Pictures in piecesAnne Crump, San Francisco Examiner, September 2001 Italian-born artist Simo Neri likes to dissect ordinary objects, and put them together in unexpected ways. What results from her assembled images – of tree bark, sand, cloth, leaves – are kaleidoscopic mosaics that match the natural beauty of the subjects with a beauty of their own… The pieces in “Virtual Wood” hang from the ceiling to mimic labyrinthine forests that suggest the movement and presence of their natural subjects.
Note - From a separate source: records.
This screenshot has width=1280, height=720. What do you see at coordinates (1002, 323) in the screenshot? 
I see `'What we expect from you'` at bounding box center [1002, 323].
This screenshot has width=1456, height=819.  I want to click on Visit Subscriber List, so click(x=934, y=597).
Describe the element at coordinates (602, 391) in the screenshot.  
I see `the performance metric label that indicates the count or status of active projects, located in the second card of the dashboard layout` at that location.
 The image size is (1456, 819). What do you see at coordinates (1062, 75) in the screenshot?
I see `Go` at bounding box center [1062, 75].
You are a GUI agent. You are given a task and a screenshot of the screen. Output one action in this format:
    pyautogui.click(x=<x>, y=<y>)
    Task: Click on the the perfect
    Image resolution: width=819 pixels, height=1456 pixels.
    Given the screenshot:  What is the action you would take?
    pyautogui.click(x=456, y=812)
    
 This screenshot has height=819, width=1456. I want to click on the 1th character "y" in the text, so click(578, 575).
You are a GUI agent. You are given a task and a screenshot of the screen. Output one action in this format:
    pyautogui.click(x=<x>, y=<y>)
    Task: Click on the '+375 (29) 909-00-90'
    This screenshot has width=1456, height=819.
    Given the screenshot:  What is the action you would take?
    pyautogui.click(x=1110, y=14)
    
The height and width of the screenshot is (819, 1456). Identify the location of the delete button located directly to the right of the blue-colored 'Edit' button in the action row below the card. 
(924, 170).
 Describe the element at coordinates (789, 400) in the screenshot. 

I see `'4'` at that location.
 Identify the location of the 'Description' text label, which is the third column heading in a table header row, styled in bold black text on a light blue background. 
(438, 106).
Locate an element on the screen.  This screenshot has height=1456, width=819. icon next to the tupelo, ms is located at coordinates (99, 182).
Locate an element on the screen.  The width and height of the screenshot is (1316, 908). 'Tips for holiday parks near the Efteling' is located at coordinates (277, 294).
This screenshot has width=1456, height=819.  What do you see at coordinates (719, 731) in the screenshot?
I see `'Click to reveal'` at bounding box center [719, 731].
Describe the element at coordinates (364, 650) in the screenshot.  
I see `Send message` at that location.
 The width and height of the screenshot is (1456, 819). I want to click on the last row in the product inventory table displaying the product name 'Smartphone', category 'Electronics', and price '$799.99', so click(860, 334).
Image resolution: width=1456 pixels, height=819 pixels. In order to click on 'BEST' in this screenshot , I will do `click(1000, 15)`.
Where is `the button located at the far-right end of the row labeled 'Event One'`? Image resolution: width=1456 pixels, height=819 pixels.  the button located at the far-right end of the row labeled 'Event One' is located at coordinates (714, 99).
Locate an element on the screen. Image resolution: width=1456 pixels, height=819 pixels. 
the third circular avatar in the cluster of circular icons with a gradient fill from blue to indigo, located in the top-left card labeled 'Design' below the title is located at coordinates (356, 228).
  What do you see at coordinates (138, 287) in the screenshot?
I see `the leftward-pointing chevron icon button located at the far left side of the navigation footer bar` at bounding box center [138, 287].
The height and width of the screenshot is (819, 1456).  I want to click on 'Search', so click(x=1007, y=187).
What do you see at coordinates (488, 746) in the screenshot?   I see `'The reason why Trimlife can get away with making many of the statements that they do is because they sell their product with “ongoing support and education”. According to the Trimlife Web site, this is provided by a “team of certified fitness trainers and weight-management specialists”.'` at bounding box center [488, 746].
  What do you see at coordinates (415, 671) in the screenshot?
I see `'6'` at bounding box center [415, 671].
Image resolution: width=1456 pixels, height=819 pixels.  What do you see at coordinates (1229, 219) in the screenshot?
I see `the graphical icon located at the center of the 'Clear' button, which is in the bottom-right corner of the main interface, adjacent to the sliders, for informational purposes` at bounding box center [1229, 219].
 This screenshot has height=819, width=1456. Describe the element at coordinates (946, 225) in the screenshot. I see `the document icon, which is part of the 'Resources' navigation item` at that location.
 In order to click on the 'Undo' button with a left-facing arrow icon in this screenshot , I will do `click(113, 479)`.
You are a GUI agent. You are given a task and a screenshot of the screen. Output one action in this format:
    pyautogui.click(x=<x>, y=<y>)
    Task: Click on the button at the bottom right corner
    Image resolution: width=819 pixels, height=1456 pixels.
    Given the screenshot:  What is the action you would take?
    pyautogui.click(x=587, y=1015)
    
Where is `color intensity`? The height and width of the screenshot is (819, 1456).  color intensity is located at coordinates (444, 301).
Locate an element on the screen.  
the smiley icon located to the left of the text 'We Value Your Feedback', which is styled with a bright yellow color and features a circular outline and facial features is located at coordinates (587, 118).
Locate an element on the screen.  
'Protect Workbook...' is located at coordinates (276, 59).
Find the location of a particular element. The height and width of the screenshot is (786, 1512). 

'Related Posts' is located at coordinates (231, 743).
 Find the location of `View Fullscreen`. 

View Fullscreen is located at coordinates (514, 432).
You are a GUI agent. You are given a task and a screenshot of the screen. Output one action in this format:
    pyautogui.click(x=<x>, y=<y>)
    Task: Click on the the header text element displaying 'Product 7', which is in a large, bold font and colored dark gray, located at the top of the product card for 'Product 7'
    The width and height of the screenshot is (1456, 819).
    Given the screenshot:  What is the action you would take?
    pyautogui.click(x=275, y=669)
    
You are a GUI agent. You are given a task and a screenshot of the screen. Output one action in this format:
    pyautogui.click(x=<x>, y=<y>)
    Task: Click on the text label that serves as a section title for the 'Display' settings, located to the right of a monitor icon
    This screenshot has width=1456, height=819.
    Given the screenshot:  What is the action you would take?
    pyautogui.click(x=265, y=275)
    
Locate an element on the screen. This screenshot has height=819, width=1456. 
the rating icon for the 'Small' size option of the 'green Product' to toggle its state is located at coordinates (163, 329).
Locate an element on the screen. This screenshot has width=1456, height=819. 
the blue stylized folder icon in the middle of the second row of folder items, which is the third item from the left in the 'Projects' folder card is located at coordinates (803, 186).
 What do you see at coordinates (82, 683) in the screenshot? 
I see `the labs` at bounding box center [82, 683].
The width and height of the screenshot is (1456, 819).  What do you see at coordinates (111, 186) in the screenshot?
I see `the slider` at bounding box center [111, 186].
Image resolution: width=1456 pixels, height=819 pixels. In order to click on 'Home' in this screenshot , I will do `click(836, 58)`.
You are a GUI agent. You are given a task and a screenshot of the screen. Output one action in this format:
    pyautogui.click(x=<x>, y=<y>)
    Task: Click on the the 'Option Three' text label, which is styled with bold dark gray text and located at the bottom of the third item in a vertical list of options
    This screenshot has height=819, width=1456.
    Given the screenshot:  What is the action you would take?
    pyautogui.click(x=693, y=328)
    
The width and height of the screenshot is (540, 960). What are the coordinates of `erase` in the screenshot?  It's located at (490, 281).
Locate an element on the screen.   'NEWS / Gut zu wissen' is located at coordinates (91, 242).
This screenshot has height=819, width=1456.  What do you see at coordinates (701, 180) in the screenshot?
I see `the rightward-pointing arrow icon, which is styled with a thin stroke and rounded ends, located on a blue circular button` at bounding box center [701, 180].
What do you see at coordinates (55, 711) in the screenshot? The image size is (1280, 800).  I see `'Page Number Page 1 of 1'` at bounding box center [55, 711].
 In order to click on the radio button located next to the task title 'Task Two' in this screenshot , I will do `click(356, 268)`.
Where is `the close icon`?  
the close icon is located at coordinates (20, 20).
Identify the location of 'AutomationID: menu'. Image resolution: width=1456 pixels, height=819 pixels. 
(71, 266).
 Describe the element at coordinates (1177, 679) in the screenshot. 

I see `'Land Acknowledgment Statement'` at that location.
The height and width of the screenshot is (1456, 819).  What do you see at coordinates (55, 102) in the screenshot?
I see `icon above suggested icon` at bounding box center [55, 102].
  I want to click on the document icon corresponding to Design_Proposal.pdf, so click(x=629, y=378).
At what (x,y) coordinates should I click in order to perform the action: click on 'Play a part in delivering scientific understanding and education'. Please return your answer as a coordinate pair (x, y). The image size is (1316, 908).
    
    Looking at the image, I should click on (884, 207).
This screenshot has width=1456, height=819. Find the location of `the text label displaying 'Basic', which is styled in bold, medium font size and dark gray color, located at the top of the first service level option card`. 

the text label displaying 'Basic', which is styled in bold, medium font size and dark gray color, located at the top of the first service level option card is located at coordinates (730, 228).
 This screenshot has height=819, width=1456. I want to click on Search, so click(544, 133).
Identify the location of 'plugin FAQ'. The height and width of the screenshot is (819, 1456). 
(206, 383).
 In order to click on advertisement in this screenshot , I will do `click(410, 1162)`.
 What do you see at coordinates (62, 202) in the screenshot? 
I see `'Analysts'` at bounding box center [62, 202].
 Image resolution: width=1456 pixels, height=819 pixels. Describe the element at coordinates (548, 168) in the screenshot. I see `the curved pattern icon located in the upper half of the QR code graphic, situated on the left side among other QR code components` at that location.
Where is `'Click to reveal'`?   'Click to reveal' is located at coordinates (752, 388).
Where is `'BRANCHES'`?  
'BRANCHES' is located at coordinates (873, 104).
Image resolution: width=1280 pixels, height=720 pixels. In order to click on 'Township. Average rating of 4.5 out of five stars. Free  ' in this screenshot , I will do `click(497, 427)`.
Photos show AIDS ’everyday warriors’Dave Ford, San Francisco Chronicle, August 2001 Simo Neri is a photographer who likes to work big. Or at least tall. Indeed she has been working with an original technique the past four years that allows her to print multiple images in one continuous photographic print that is hung from a gallery’s ceiling. “If I combine numerous strips, I can go as high and wide as I want to go,” she says. “It offers me a nice scale with which to work.” Her nine 14-by-8-foot “Panels of Hope” were commissioned by American Express and Macy’s in time for this years’ Macy’s Passport events here Sept. 11-13, then at Passport events in Los Angeles Sept. 21-22. Neri says she worked with Macy’s personnel to devise the content of the strips, and settled on featuring people from agencies benefited by Passport. The subjects were broken into three categories: long-term survivors, caregivers, and youth. Neri says she liked working with “ordinary people” battling extreme circumstances. Her working title for the panels was “Everyday Warriors”, although the exhibit was officially titled “Panels of Hope”. Neri photographed her subjects in the United States in April, then completed the project in Paris in May and June. At their core, the panels feature multiple photographs of the subject. Those are surrounded by a multiple-photograph “frame” featuring elements of nature Neri says were intended to evoke both the categories and the people themselves… The Italian-born Neri lived at the San Francisco artists’ collective Project Artaud for 15 years during the height of the AIDS epidemic before moving to Paris 12 years ago… Neri says she hopes her work will touch people with a personal message that will reveal the beauty inherent in her subjects…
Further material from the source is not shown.